■ **TASK DESCRIPTION**:
Retype the whole listing that follows, line for line.

◆ ◆ ◆ ◆ ◆

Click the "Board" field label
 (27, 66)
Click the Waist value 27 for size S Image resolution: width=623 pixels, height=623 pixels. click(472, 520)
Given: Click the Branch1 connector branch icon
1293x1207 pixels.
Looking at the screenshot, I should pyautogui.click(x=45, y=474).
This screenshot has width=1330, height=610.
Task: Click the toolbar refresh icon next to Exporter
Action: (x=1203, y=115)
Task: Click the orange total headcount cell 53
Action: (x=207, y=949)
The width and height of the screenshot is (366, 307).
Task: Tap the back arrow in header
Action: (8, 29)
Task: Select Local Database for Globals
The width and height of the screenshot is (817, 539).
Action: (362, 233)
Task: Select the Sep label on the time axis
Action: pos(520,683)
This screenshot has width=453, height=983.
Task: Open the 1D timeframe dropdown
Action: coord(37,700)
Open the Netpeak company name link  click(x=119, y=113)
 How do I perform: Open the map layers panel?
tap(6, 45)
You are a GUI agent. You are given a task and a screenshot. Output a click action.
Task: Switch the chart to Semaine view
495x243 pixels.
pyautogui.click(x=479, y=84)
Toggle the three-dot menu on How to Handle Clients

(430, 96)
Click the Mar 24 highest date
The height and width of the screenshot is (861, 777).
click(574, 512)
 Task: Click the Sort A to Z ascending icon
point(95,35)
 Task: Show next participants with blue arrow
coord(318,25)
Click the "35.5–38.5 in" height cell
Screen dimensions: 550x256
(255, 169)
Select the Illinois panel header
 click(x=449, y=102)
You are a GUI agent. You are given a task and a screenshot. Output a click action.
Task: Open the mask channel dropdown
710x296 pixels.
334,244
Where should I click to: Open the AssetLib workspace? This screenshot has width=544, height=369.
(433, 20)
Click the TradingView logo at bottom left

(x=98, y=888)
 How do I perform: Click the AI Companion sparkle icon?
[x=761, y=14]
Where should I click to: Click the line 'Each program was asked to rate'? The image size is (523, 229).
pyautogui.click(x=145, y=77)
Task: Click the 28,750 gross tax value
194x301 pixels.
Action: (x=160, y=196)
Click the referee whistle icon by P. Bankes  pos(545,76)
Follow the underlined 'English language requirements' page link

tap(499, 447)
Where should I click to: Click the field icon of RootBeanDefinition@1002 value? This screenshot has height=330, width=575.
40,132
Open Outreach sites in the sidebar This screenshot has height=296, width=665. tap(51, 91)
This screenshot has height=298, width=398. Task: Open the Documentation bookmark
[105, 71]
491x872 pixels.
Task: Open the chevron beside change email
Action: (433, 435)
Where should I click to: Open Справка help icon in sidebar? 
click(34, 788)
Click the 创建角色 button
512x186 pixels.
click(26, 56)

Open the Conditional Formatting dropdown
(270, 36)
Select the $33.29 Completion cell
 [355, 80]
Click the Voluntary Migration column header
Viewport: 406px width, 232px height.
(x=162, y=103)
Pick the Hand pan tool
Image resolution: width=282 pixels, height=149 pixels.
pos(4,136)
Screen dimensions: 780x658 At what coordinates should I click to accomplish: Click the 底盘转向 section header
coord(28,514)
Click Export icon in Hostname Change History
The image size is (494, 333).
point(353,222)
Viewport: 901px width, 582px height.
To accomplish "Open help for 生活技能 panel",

◆ ◆ ◆ ◆ ◆

■ **ANSWER TO THIS PROBLEM**:
Click the "Board" field label
 (27, 66)
Click the Waist value 27 for size S Image resolution: width=623 pixels, height=623 pixels. click(472, 520)
Given: Click the Branch1 connector branch icon
1293x1207 pixels.
Looking at the screenshot, I should pyautogui.click(x=45, y=474).
This screenshot has width=1330, height=610.
Task: Click the toolbar refresh icon next to Exporter
Action: (x=1203, y=115)
Task: Click the orange total headcount cell 53
Action: (x=207, y=949)
The width and height of the screenshot is (366, 307).
Task: Tap the back arrow in header
Action: (8, 29)
Task: Select Local Database for Globals
The width and height of the screenshot is (817, 539).
Action: (362, 233)
Task: Select the Sep label on the time axis
Action: pos(520,683)
This screenshot has width=453, height=983.
Task: Open the 1D timeframe dropdown
Action: coord(37,700)
Open the Netpeak company name link  click(x=119, y=113)
 How do I perform: Open the map layers panel?
tap(6, 45)
You are a GUI agent. You are given a task and a screenshot. Output a click action.
Task: Switch the chart to Semaine view
495x243 pixels.
pyautogui.click(x=479, y=84)
Toggle the three-dot menu on How to Handle Clients

(430, 96)
Click the Mar 24 highest date
The height and width of the screenshot is (861, 777).
click(574, 512)
 Task: Click the Sort A to Z ascending icon
point(95,35)
 Task: Show next participants with blue arrow
coord(318,25)
Click the "35.5–38.5 in" height cell
Screen dimensions: 550x256
(255, 169)
Select the Illinois panel header
 click(x=449, y=102)
You are a GUI agent. You are given a task and a screenshot. Output a click action.
Task: Open the mask channel dropdown
710x296 pixels.
334,244
Where should I click to: Open the AssetLib workspace? This screenshot has width=544, height=369.
(433, 20)
Click the TradingView logo at bottom left

(x=98, y=888)
 How do I perform: Click the AI Companion sparkle icon?
[x=761, y=14]
Where should I click to: Click the line 'Each program was asked to rate'? The image size is (523, 229).
pyautogui.click(x=145, y=77)
Task: Click the 28,750 gross tax value
194x301 pixels.
Action: (x=160, y=196)
Click the referee whistle icon by P. Bankes  pos(545,76)
Follow the underlined 'English language requirements' page link

tap(499, 447)
Where should I click to: Click the field icon of RootBeanDefinition@1002 value? This screenshot has height=330, width=575.
40,132
Open Outreach sites in the sidebar This screenshot has height=296, width=665. tap(51, 91)
This screenshot has height=298, width=398. Task: Open the Documentation bookmark
[105, 71]
491x872 pixels.
Task: Open the chevron beside change email
Action: (433, 435)
Where should I click to: Open Справка help icon in sidebar? 
click(34, 788)
Click the 创建角色 button
512x186 pixels.
click(26, 56)

Open the Conditional Formatting dropdown
(270, 36)
Select the $33.29 Completion cell
 [355, 80]
Click the Voluntary Migration column header
Viewport: 406px width, 232px height.
(x=162, y=103)
Pick the Hand pan tool
Image resolution: width=282 pixels, height=149 pixels.
pos(4,136)
Screen dimensions: 780x658 At what coordinates should I click to accomplish: Click the 底盘转向 section header
coord(28,514)
Click Export icon in Hostname Change History
The image size is (494, 333).
point(353,222)
Viewport: 901px width, 582px height.
To accomplish "Open help for 生活技能 panel",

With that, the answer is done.